Yu Yarong, Ding Xiaoying, Yu Lihua, Lan Ziting, Wang Yufan, Zhang Jiayin
Department of Radiology, Shanghai General Hospital, Shanghai Jiao Tong University School of Medicine, #85 Wujin Rd, Shanghai, 200080, China.
Department of Endocrinology and Metabolism, Shanghai General Hospital, Shanghai Jiao Tong University School of Medicine, #85 Wujin Rd, Shanghai, China.
Eur Radiol. 2023 Mar;33(3):2015-2026. doi: 10.1007/s00330-022-09176-6. Epub 2022 Oct 18.
To investigate the predictive value of peri-coronary adipose tissue (PCAT) attenuation for microvascular complications in diabetic patients without significant stenosis and to develop a prediction model for early risk stratification.
This study retrospectively included patients clinically identified for coronary computed tomography angiography (CCTA) and type 2 diabetes between January 2017 and December 2020. All patients were followed up for at least 1 year. The clinical data and CCTA-based imaging characteristics (including PCAT of major epicardial vessels, high-risk plaque features) were recorded. In the training cohort comprising of 579 patients, two models were developed: model 1 with the inclusion of clinical factors and model 2 incorporating clinical factors + RCA using multivariable logistic regression analysis. An internal validation cohort comprising 249 patients and an independent external validation cohort of 269 patients were used to validate the proposed models.
Microvascular complications occurred in 69.1% (758/1097) of the current cohort during follow-up. In the training cohort, model 2 exhibited improved predictive power over model 1 based on clinical factors (AUC = 0.820 versus 0.781, p = 0.003) with lower prediction error (Brier score = 0.146 versus 0.164) compared to model 1. Model 2 accurately categorized 78.58% of patients with diabetic microvascular complications. Similar performance of model 2 in the internal validation cohort and the external validation cohort was further confirmed.

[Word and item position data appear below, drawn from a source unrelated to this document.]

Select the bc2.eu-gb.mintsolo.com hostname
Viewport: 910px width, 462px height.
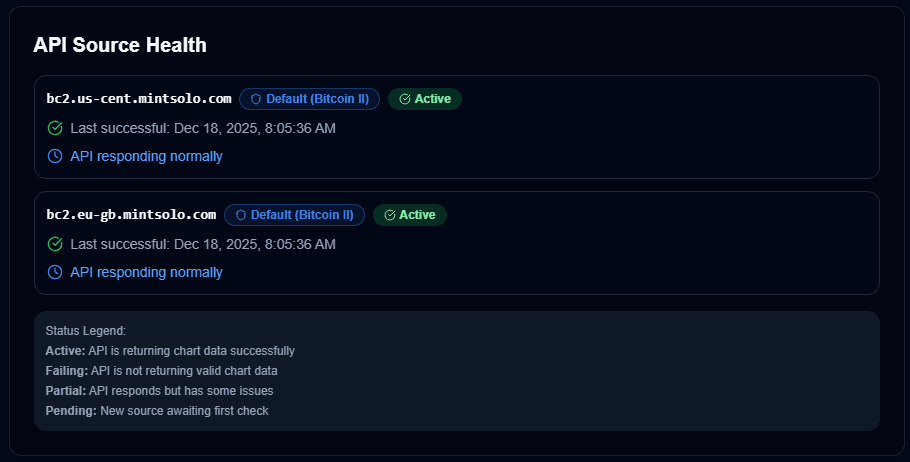tap(131, 215)
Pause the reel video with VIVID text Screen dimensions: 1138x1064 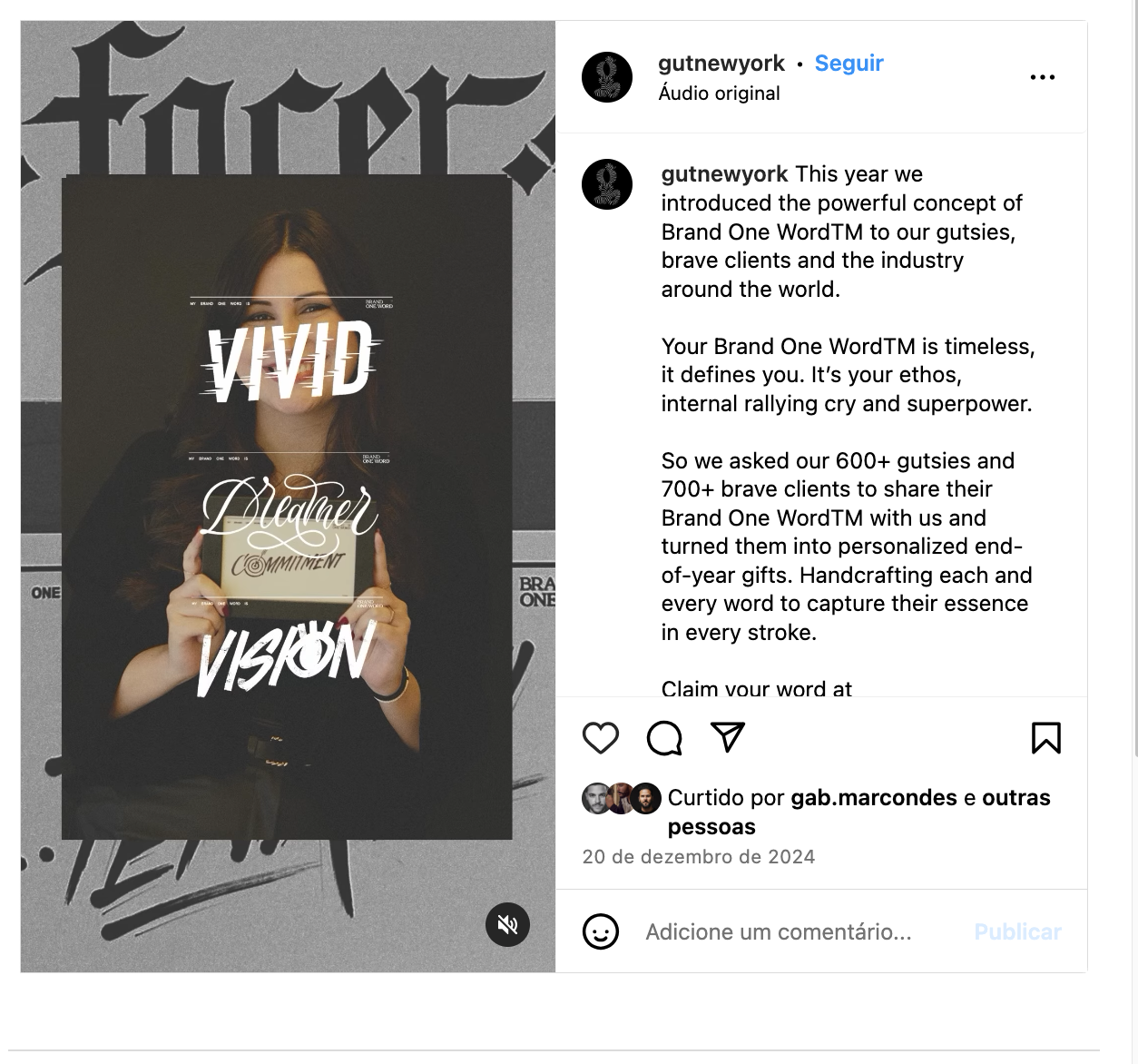coord(288,497)
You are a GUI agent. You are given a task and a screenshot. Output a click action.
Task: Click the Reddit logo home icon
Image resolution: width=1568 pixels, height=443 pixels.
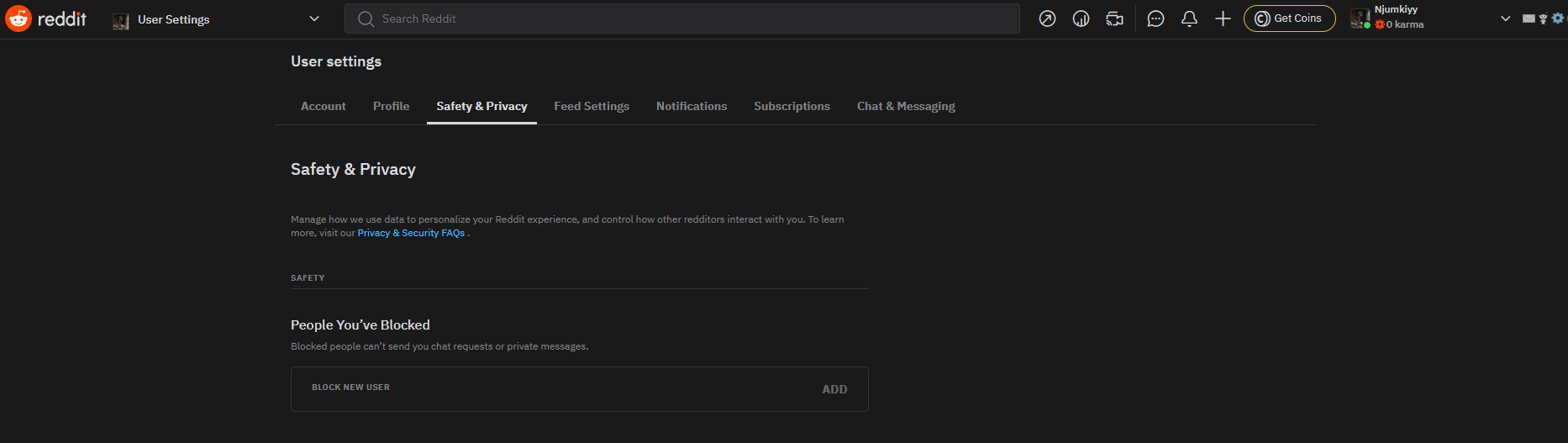click(18, 18)
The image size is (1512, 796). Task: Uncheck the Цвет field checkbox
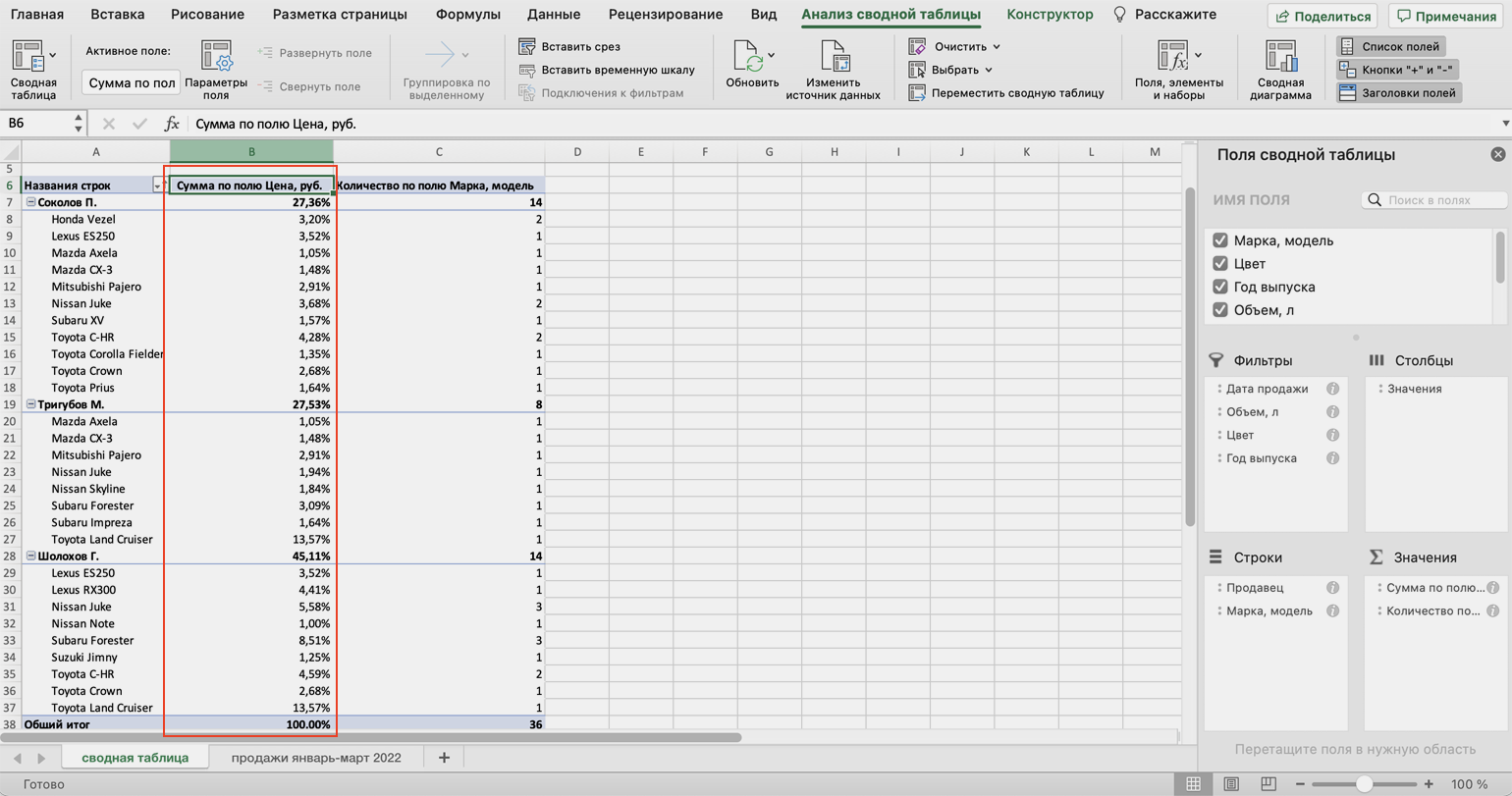point(1220,264)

The model incorporating clinical factors and RCA predicts the development of microvascular complications in diabetic patients without significant coronary stenosis.
• Hypertension, HbA1c, duration of diabetes, and RCA were independent risk factors for microvascular complications. • The prediction model integrating RCA exhibited improved predictive power over the model only based on clinical factors (AUC = 0.820 versus 0.781, p = 0.003) and showed lower prediction error (Brier score=0.146 versus 0.164).
探讨冠状动脉周围脂肪组织(PCAT)衰减对无明显狭窄的糖尿病患者微血管并发症的预测价值,并建立早期风险分层的预测模型。
本研究回顾性纳入了2017年1月至2020年12月期间临床确诊为冠状动脉计算机断层扫描血管造影(CCTA)和2型糖尿病的患者。所有患者均随访至少1年。记录临床数据和基于CCTA的影像特征(包括主要心外膜血管的PCAT、高危斑块特征)。在由579例患者组成的训练队列中,开发了两个模型:模型1纳入临床因素,模型2纳入临床因素+右冠状动脉(RCA),采用多变量逻辑回归分析。使用由249例患者组成的内部验证队列和269例患者的独立外部验证队列来验证所提出的模型。
在随访期间,当前队列中有69.1%(758/1097)发生微血管并发症。在训练队列中,与基于临床因素的模型1相比,模型2表现出更高的预测能力(AUC = 0.820对0.781,p = 0.003),且预测误差更低(Brier评分 = 0.146对0.164)。模型2准确分类了78.58%的糖尿病微血管并发症患者。模型2在内部验证队列和外部验证队列中的相似表现得到了进一步证实。
纳入临床因素和RCA的模型可预测无明显冠状动脉狭窄的糖尿病患者微血管并发症的发生。
• 高血压、糖化血红蛋白、糖尿病病程和RCA是微血管并发症的独立危险因素。• 整合RCA的预测模型比仅基于临床因素的模型表现出更高的预测能力(AUC = 0.820对0.781,p = 0.003),且预测误差更低(Brier评分 = 0.146对0.164)。